Usando este enfoque, se descubrió que la rigidez celular aumenta cuando las membranas celulares se agotan de colesterol, mientras que el enriquecimiento del colesterol no tuvo ningún efecto. Aquí. Se muestra una célula enriquecida con colesterol, una célula de control y una célula sin colesterol después de alcanzar longitudes máximas de aspiración de menos 15 milímetros de mercurio. Por lo general, las proyecciones comenzaban a desarrollarse a menos 10 milímetros de mercurio, y las causas temporales de la deformación de la membrana podían medirse para las presiones negativas de 10, 15 y 20 milímetros de mercurio.

Aquí, las longitudes máximas aspiradas se trazan en función de la presión aplicada. La longitud máxima normalizada en las células agotadas fue significativamente menor que la de las células de control para presiones de menos 15 milímetros de mercurio y menos 20 milímetros de mercurio. La aplicación de presiones negativas por encima de 25 milímetros de mercurio dio lugar al desprendimiento de la proyección aspirada formando un sle separado.

El nivel de presión que resultó en el desprendimiento de la membrana fue similar en diferentes condiciones de colesterol y en observaciones inesperadas.
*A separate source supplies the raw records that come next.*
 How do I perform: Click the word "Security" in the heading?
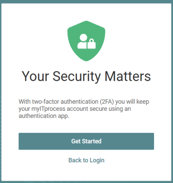pyautogui.click(x=77, y=77)
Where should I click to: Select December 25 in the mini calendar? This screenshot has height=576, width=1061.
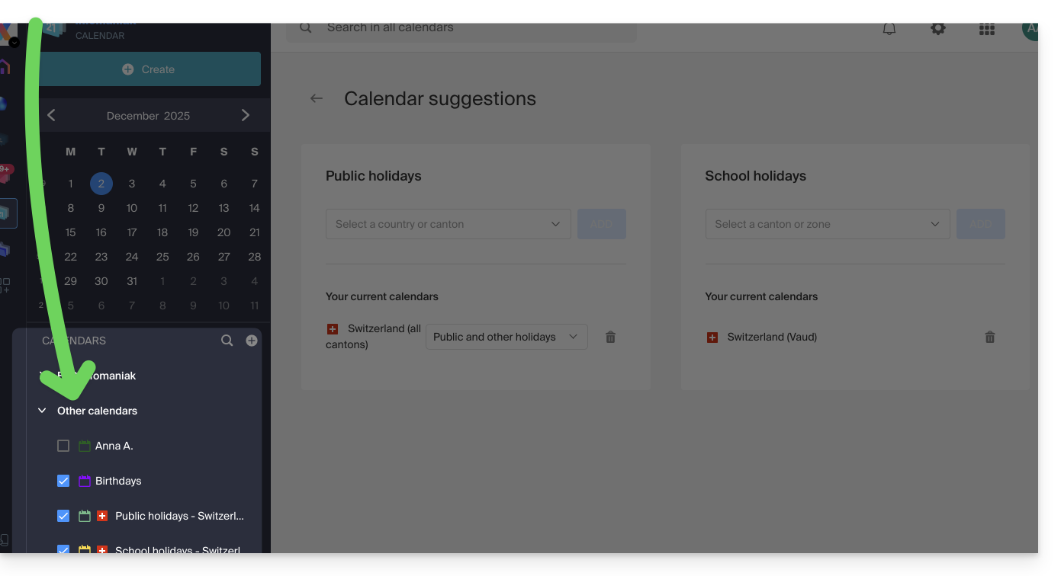pyautogui.click(x=162, y=257)
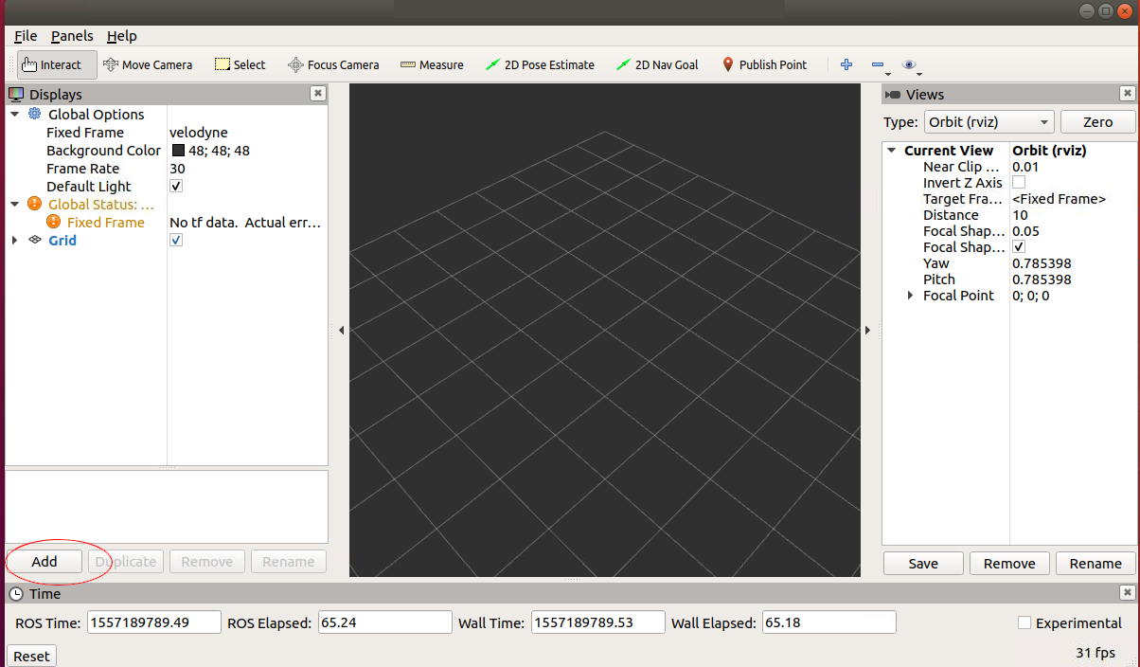1140x667 pixels.
Task: Choose the Select tool
Action: pyautogui.click(x=240, y=64)
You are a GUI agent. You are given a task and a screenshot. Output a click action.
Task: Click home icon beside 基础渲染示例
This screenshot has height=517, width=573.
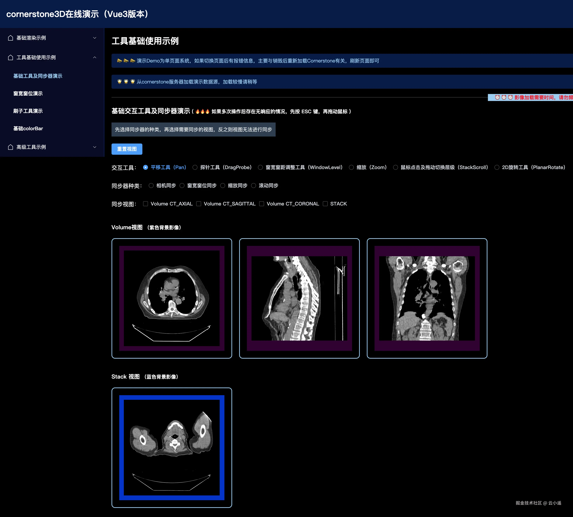pos(11,38)
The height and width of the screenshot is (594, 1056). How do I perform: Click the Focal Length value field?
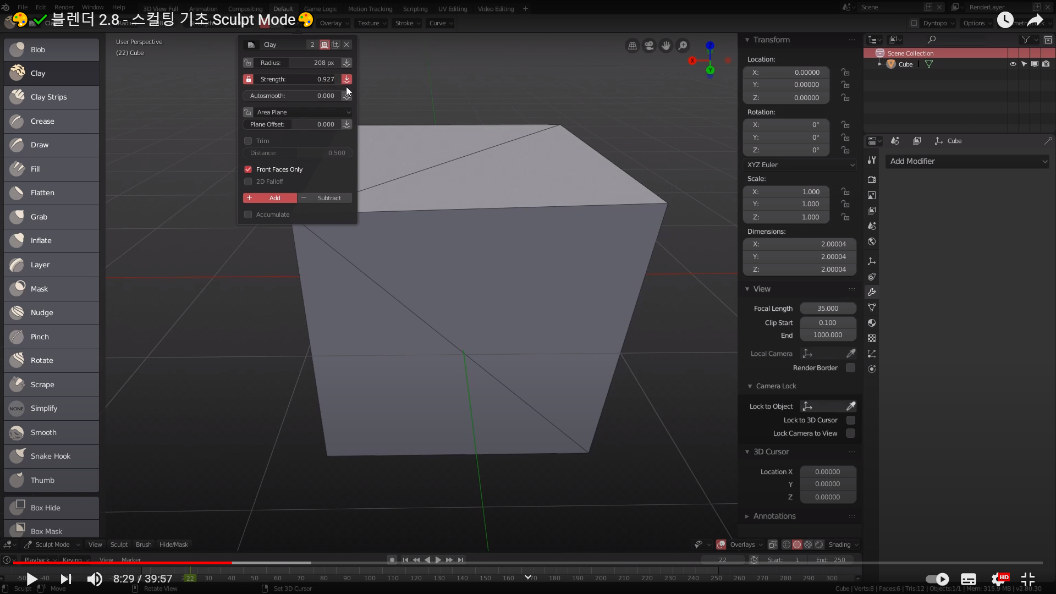tap(827, 309)
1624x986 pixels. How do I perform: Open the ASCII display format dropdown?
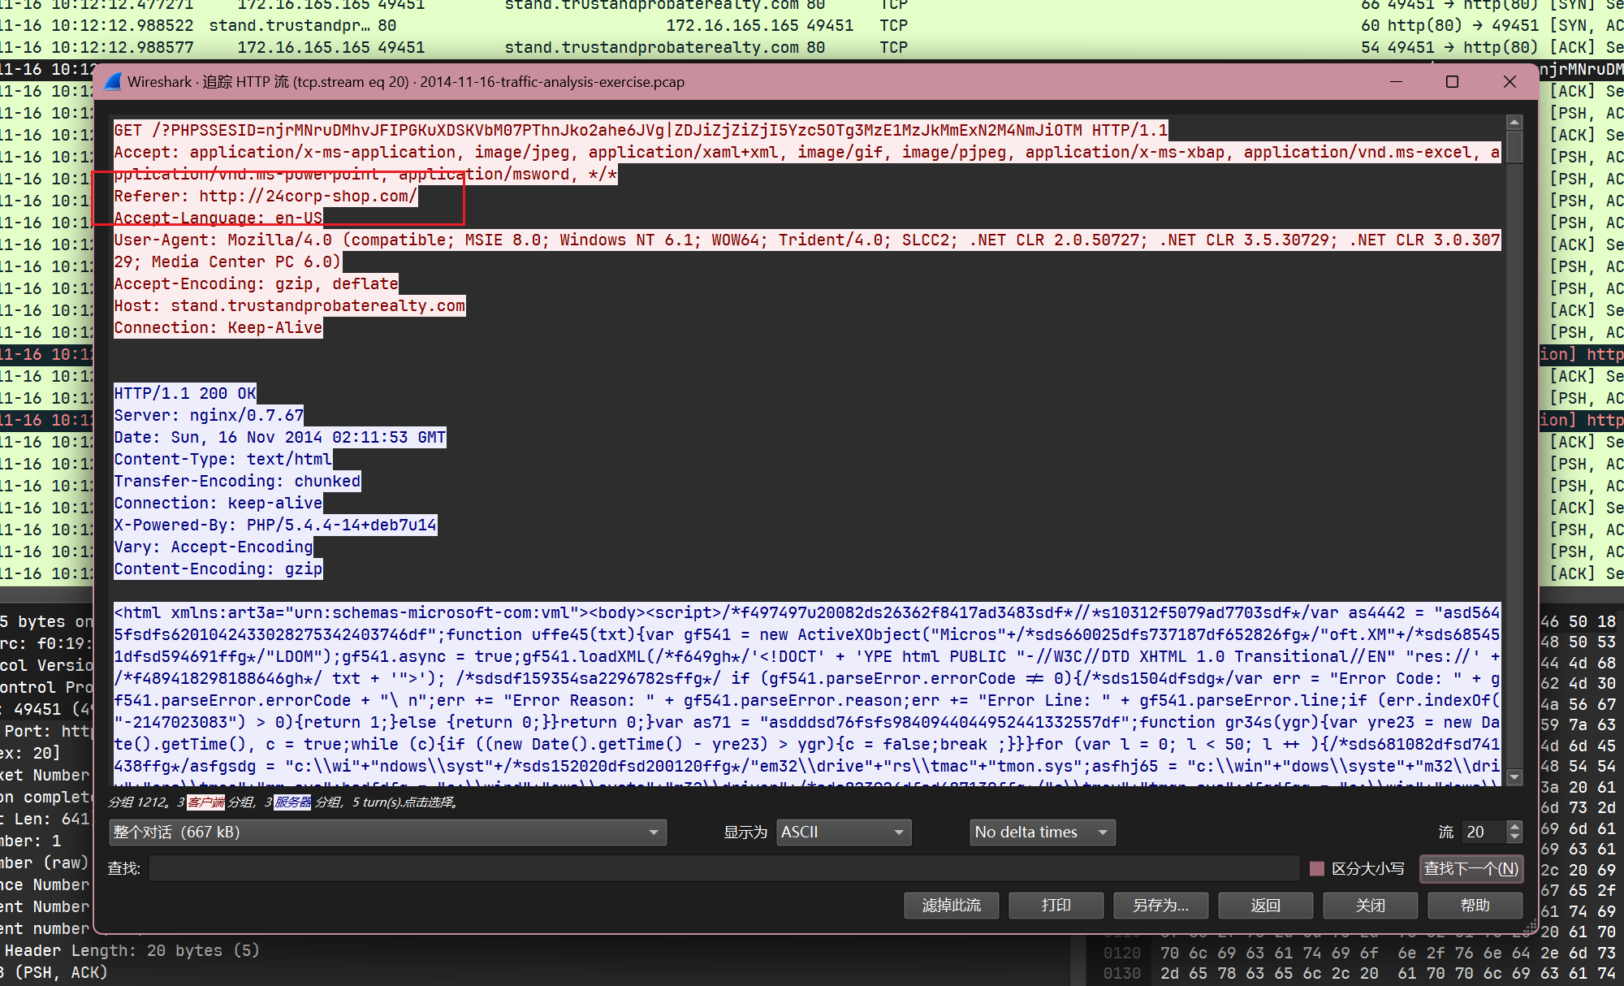(x=843, y=832)
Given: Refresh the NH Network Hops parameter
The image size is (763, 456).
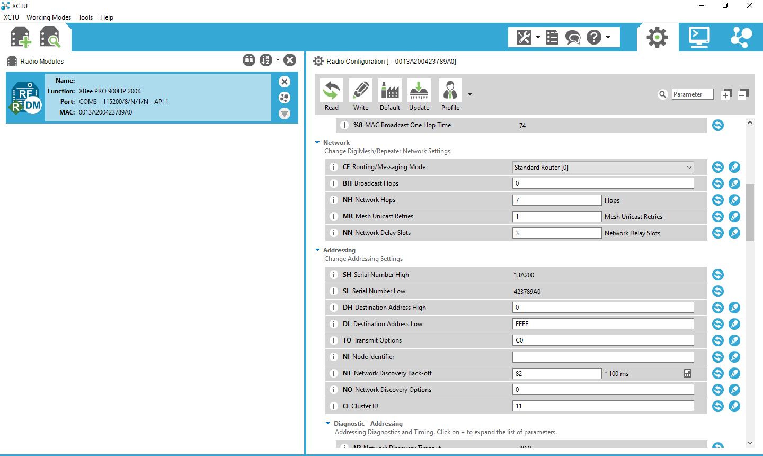Looking at the screenshot, I should (718, 200).
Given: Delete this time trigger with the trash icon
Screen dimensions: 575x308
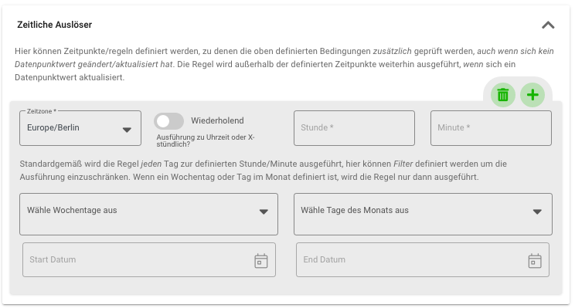Looking at the screenshot, I should (503, 95).
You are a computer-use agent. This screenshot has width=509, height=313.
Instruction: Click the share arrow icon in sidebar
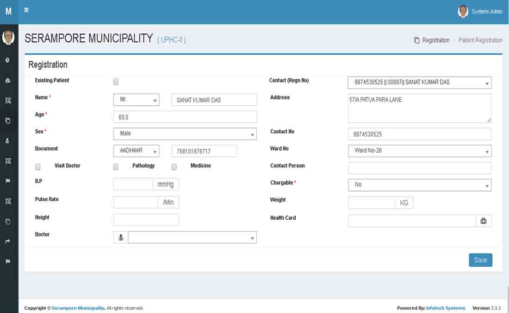[x=8, y=242]
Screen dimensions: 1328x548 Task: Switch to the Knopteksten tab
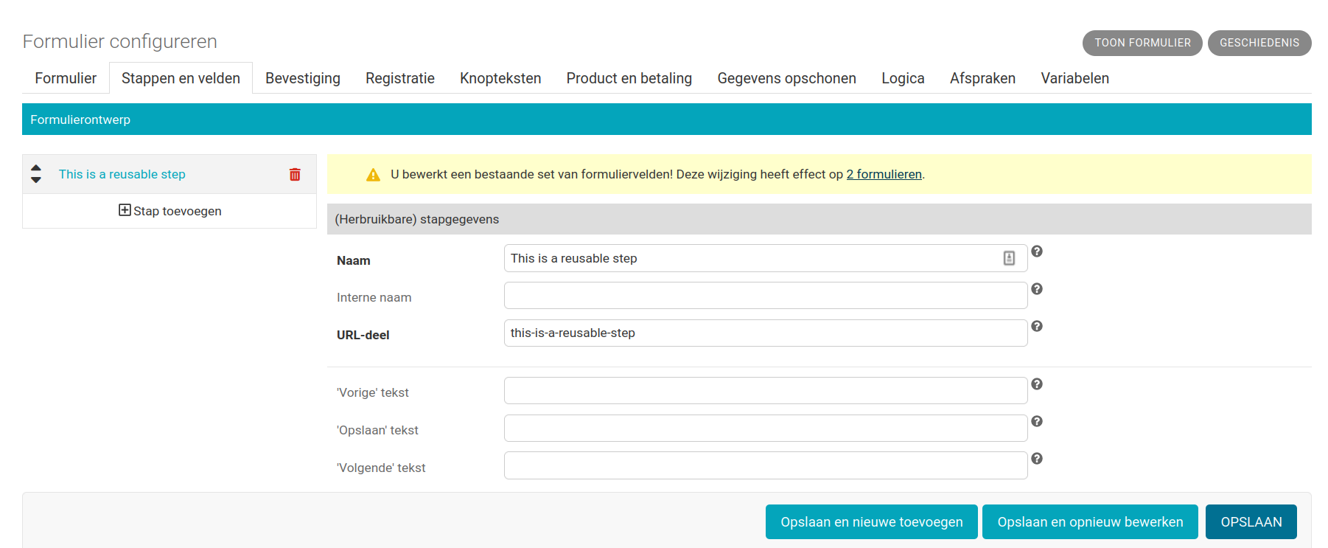(500, 77)
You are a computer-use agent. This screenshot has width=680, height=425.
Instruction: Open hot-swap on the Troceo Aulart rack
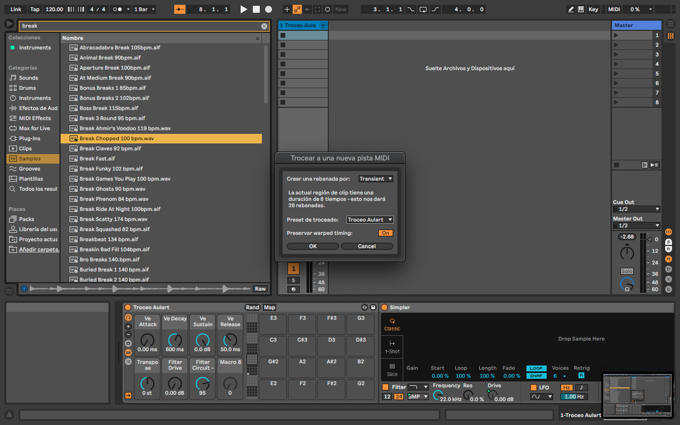click(x=364, y=307)
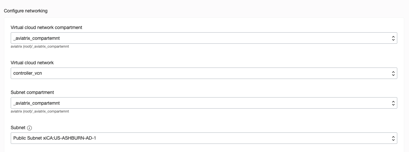The image size is (409, 152).
Task: Click the Public Subnet xiCA:US-ASHBURN-AD-1 value
Action: point(55,138)
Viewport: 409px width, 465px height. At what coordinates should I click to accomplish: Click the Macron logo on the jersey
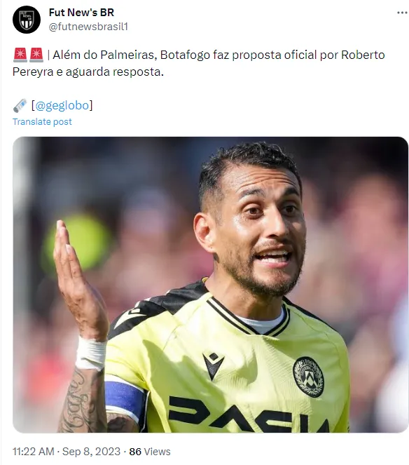tap(213, 366)
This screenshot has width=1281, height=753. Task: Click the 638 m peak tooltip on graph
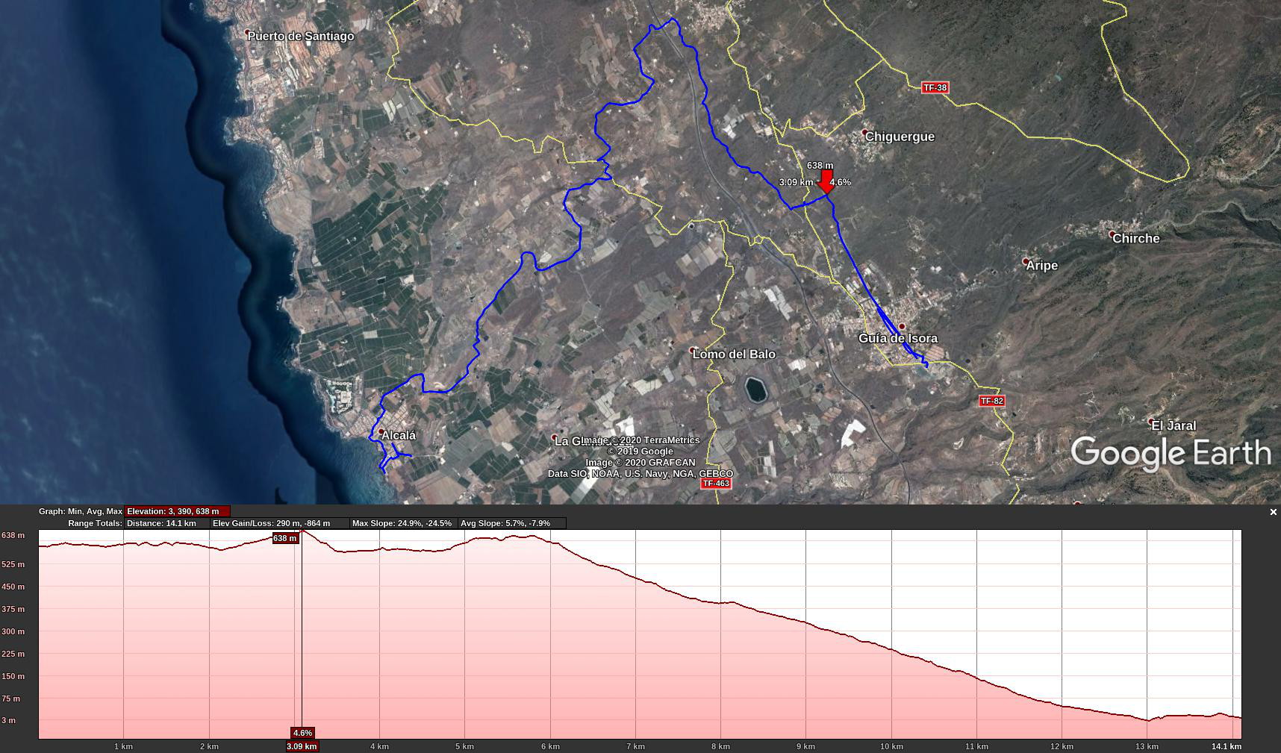(284, 538)
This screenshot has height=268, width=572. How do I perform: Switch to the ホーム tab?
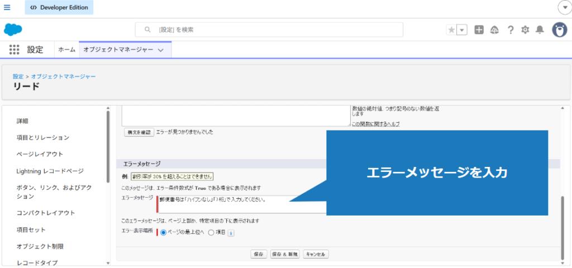click(66, 50)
Como muestran estudios anteriores, el aumento del colesterol de membrana mejora la rigidez de las bicapas lipídicas de membrana. Una vez dominada, esta técnica se puede realizar en dos o tres horas si se realiza correctamente. Al intentar esta técnica, es importante recordar que este experimento se realiza en células individuales.

Por lo tanto, se deben analizar de tres a cinco células por condición, por experimento para un total de tres experimentos en total.